“True enough,” said Travilla, “I know not of her like in all the length and breadth of the land.”
Catching sight of Mr. Dinsmore pacing the veranda alone, Calhoun slipped quietly away from the rest and joined him.
“Uncle,” he said, coloring and dropping his eyes, “I think you doubt me.”
“Have I not reason, Calhoun?” Mr. Dinsmore asked, looking searchingly into the lad’s face.
“Yes, sir, I own that appearances are strongly against me, and I can not disprove the tale they tell; but—oh, if you could trust me still, uncle!”
He lifted his head, and gazed fearlessly into the keen dark eyes still bent searchingly upon him.
Mr. Dinsmore held out his hand, and cordially grasped the one Calhoun placed in it.
“Well, my boy, I will try: it is far pleasanter than to doubt you. But there is some one at Roselands who is disposed to aid and abet the Ku Klux in their lawless proceedings.”
“I can not deny that,” said the nephew, “yet it would ill become me to say who it is; and I think, sir, since grandpa has set down his foot so decidedly in opposition, there will be no more of it. Travilla and Cousin Elsie have given me their confidence again, and I assure you, sir, I am deeply grateful to you all.”

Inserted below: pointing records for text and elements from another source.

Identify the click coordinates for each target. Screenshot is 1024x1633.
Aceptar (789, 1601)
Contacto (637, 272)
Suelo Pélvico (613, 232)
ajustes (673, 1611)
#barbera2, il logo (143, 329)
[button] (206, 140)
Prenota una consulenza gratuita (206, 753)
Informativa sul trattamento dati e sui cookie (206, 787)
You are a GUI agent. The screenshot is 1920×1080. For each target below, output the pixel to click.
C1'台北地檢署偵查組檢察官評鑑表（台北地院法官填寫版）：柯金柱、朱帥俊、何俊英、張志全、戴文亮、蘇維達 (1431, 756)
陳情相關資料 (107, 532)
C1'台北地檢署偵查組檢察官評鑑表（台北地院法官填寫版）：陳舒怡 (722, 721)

“If thou neglect’st, or dost unwillingly
What I command, I’ll rack thee with old cramps,
Fill all thy bones with aches; make thee roar,
That beasts shall tremble at thy din.”
The Ion family were spending the day at the Oaks. It was now early in the fall of 1868 and political excitement ran high over the coming presidential election. There had been as yet no effectual check given to the lawless proceedings of the Ku Klux, and their frequent raids and numerous deeds of violence had inaugurated a reign of terror that was a shame and reproach to our boasted civilization and free institutions.
Many of the poorer class, both blacks and whites, dared not pass the night in their houses, but when darkness fell, fled for safety to the shelter of the nearest woods, carrying their beds with them, and sleeping in the open air.
That the Ku Klux Klan was a political organization working in the interests of the Democratic party, their words to their victims left no doubt. The latter were told that they were punished for belonging to the Union League or for favoring the Republican party or using their influence in its behalf, and threatened with severer treatment if they dared vote its ticket or persuade others to do so.
The outrages were highly disapproved by all Republicans and by most of the better class in the opposite party; but many were afraid to express their opinions of the doings of the Klan, lest they should be visited with its terrors; while for the same reason, many of its victims preferred to suffer in silence rather than institute proceedings, or testify against their foes.